(Beginning of Exercise data)

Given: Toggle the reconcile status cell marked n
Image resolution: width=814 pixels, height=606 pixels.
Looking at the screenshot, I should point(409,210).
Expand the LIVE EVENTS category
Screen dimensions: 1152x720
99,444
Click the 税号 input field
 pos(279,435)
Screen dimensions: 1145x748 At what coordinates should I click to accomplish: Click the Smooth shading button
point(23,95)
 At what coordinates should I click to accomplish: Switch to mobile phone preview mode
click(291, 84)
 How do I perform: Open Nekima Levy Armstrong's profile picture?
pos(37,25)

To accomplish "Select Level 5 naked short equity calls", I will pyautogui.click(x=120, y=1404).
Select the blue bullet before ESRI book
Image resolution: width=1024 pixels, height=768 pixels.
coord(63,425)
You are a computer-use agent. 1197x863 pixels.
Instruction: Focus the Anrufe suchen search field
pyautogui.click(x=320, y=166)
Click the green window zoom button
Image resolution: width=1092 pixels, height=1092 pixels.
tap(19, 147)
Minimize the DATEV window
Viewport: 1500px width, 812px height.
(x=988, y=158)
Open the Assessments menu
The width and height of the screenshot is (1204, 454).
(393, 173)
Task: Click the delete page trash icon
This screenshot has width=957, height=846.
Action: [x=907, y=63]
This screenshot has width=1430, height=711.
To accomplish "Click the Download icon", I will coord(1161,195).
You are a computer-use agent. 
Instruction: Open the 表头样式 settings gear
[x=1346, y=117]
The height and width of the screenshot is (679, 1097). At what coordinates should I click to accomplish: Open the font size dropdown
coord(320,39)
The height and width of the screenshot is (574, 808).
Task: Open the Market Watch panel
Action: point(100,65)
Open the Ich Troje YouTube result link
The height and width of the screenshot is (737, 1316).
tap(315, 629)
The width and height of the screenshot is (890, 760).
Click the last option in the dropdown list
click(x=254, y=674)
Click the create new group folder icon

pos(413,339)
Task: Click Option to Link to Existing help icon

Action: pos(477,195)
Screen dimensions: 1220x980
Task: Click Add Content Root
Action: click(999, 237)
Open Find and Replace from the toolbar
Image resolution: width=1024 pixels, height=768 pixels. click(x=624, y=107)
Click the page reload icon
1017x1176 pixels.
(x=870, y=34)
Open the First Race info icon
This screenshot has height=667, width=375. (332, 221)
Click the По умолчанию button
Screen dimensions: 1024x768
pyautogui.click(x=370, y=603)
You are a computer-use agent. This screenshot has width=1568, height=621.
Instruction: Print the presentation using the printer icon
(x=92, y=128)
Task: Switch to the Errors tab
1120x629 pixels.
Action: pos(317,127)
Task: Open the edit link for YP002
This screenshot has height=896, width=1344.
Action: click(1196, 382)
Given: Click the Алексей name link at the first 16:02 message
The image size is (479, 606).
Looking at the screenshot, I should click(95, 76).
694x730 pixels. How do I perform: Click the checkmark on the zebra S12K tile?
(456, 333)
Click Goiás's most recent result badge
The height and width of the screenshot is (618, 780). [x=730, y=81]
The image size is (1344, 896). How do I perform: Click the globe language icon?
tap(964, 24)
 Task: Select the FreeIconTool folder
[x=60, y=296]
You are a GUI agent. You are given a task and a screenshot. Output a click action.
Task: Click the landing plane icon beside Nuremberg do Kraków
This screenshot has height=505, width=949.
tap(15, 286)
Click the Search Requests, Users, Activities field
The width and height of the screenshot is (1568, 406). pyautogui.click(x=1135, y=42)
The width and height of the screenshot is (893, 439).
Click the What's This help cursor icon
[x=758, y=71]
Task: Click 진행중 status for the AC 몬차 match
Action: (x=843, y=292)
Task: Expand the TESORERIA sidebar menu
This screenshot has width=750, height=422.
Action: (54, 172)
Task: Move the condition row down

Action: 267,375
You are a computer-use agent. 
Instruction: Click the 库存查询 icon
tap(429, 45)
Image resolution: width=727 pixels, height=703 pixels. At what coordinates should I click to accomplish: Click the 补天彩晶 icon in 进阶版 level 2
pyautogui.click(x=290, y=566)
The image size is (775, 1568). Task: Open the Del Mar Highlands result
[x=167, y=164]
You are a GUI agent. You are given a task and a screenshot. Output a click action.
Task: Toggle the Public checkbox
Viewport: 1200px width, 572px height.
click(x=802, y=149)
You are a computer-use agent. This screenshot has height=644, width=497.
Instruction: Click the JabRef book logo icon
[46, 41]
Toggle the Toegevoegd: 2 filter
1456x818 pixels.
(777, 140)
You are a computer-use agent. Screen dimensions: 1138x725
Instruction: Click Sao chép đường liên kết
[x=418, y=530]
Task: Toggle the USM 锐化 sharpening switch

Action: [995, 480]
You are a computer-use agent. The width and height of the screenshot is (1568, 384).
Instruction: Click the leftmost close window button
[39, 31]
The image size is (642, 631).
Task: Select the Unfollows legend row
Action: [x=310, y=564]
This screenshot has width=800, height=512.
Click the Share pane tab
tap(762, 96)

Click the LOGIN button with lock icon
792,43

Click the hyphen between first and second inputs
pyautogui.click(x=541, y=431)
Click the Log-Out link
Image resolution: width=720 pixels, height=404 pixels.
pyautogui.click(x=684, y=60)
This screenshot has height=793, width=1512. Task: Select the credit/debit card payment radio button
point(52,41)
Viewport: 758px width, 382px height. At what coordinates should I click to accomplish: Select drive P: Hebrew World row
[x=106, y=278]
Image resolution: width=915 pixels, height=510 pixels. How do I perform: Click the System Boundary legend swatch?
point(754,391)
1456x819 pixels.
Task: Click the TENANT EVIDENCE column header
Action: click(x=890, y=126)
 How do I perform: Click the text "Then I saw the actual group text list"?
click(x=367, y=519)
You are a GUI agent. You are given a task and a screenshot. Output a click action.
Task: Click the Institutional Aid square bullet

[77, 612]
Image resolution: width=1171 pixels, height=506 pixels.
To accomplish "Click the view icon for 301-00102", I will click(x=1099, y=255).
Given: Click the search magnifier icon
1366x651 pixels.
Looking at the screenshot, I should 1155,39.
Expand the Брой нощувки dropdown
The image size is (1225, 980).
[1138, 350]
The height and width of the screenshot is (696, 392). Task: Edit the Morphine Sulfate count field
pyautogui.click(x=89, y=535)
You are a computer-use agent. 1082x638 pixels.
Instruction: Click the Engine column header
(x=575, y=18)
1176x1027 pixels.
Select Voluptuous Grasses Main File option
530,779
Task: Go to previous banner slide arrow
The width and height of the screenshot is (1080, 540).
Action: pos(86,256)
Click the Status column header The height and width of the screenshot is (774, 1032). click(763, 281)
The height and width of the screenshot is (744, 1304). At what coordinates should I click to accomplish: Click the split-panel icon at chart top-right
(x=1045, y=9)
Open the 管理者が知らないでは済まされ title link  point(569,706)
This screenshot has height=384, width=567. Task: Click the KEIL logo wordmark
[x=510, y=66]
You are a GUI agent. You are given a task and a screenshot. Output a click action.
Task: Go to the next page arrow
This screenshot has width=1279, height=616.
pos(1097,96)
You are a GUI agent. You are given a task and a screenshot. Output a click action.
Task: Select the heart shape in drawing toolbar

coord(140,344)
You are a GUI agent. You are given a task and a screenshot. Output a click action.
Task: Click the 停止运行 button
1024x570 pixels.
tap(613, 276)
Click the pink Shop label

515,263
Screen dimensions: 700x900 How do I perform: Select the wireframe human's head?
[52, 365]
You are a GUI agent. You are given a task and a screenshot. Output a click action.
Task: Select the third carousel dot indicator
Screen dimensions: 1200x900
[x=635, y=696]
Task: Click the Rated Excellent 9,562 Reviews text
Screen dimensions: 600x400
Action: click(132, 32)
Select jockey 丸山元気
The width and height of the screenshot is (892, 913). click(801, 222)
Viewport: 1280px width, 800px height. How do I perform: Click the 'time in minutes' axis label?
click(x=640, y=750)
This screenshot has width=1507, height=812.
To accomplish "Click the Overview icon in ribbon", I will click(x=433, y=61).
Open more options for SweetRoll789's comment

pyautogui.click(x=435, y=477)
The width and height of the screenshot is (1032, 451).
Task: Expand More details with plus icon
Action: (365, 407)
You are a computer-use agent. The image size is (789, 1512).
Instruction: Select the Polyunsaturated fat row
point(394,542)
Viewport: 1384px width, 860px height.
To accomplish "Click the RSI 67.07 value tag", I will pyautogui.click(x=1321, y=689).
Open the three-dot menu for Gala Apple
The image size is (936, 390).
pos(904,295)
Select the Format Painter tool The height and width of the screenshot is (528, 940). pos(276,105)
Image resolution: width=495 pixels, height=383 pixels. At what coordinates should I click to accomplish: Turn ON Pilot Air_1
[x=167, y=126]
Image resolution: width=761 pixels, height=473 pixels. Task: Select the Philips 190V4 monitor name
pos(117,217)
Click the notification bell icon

(End of Exercise data)

Assignment: Retype the records above, but only those lines that fall between the line containing "Click the pink Shop label" and the line containing "Viewport: 1384px width, 860px height.", with both of those lines included, exactly as written.

Answer space:
Click the pink Shop label

515,263
Screen dimensions: 700x900 How do I perform: Select the wireframe human's head?
[52, 365]
You are a GUI agent. You are given a task and a screenshot. Output a click action.
Task: Select the third carousel dot indicator
Screen dimensions: 1200x900
[x=635, y=696]
Task: Click the Rated Excellent 9,562 Reviews text
Screen dimensions: 600x400
Action: click(132, 32)
Select jockey 丸山元気
The width and height of the screenshot is (892, 913). click(801, 222)
Viewport: 1280px width, 800px height. How do I perform: Click the 'time in minutes' axis label?
click(x=640, y=750)
This screenshot has width=1507, height=812.
To accomplish "Click the Overview icon in ribbon", I will click(x=433, y=61).
Open more options for SweetRoll789's comment

pyautogui.click(x=435, y=477)
The width and height of the screenshot is (1032, 451).
Task: Expand More details with plus icon
Action: (365, 407)
You are a computer-use agent. The image size is (789, 1512).
Instruction: Select the Polyunsaturated fat row
point(394,542)
Viewport: 1384px width, 860px height.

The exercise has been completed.